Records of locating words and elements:
###

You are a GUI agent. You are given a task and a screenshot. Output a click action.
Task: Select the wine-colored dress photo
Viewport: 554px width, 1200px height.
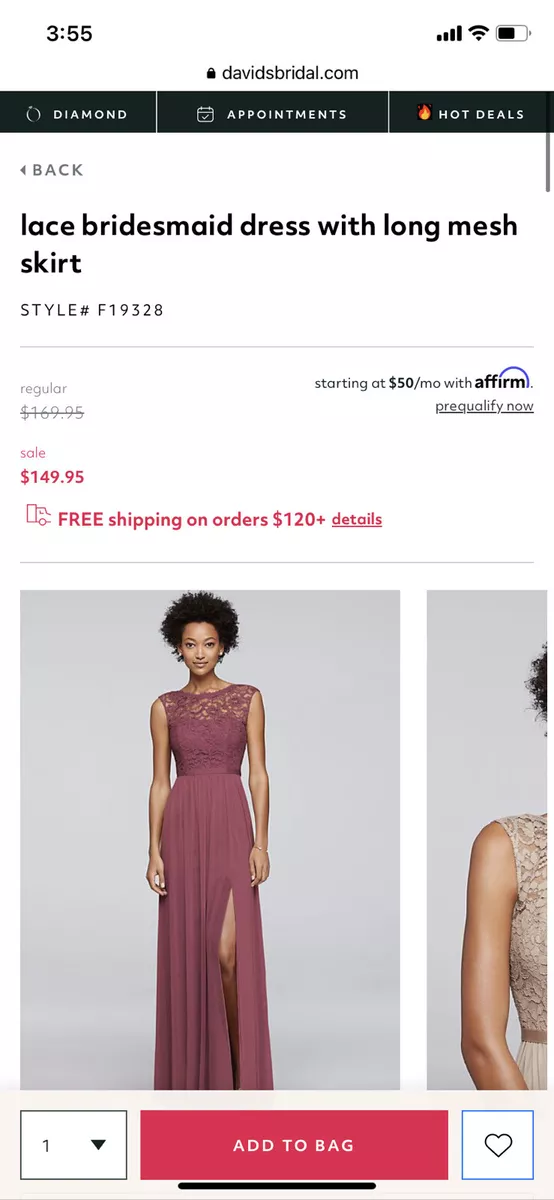[x=210, y=840]
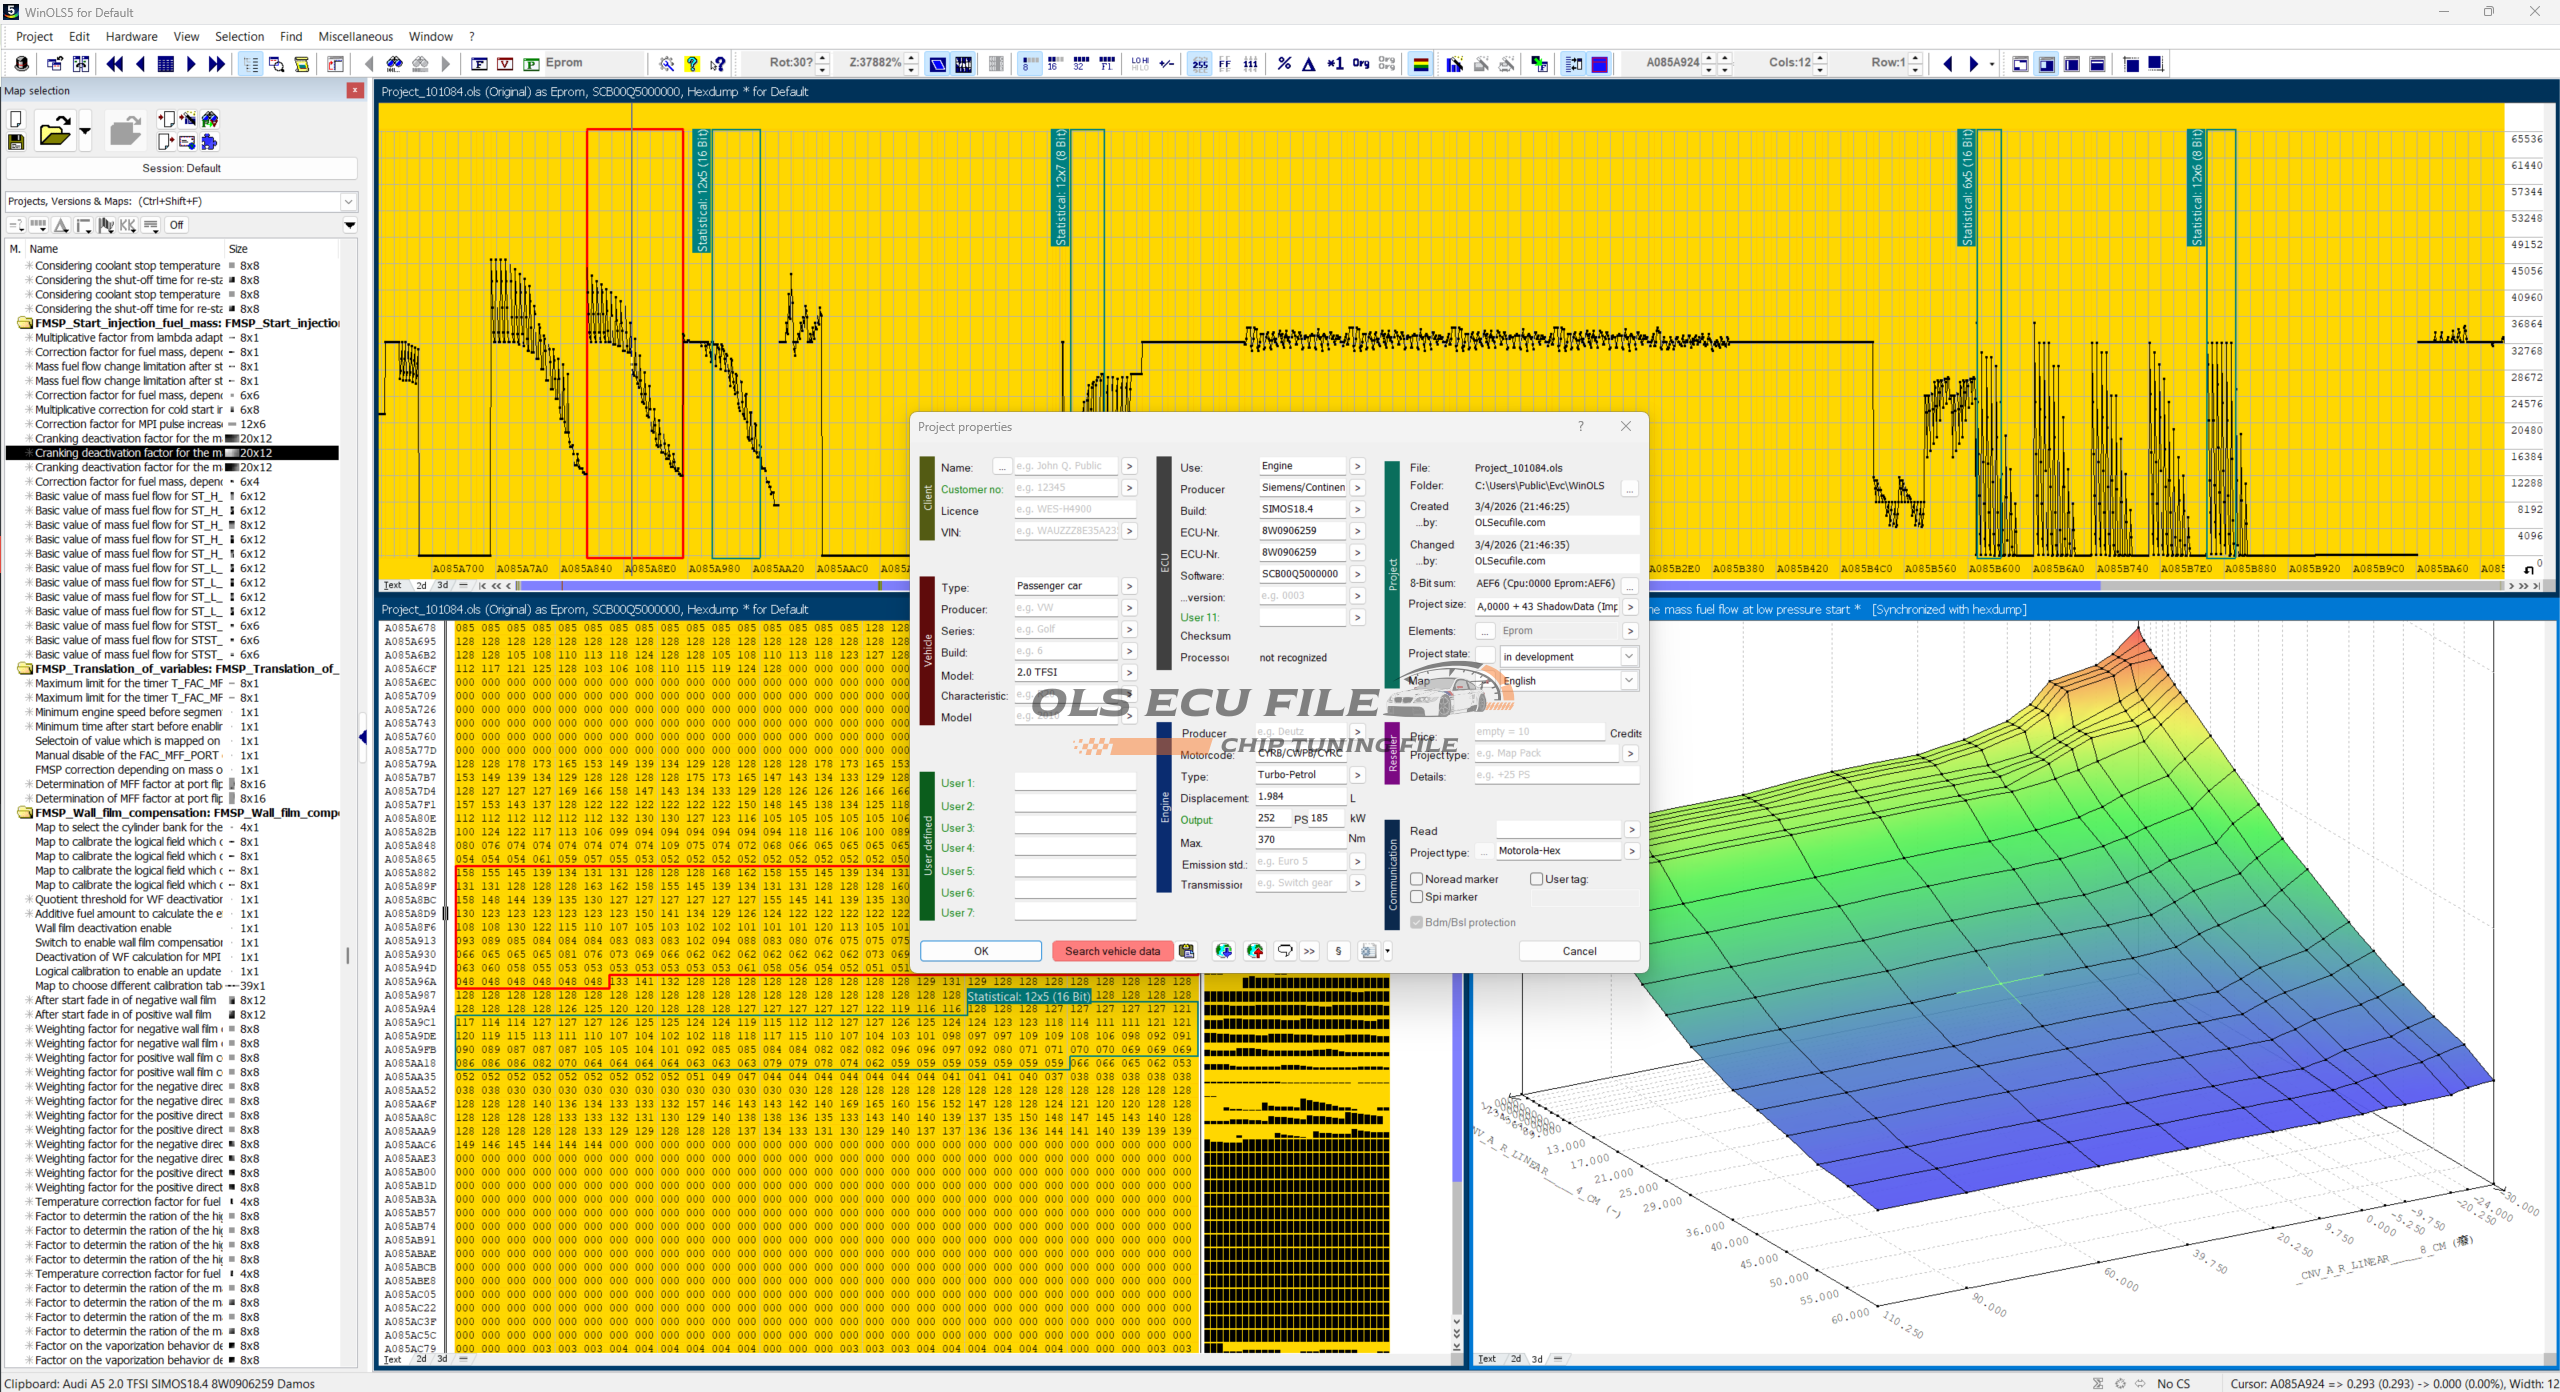Click the 16-bit display mode icon
The width and height of the screenshot is (2560, 1392).
pos(1054,64)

###

To do: Copy out all the lines of the records word for word, leaving out the pictures.

Response to this exercise:
You are a GUI agent. You are given a task and a screenshot. Output a click action.
Task: Select the wine-colored dress photo
Viewport: 554px width, 1200px height.
[x=210, y=840]
Click the 16-bit display mode icon
The width and height of the screenshot is (2560, 1392).
pos(1054,64)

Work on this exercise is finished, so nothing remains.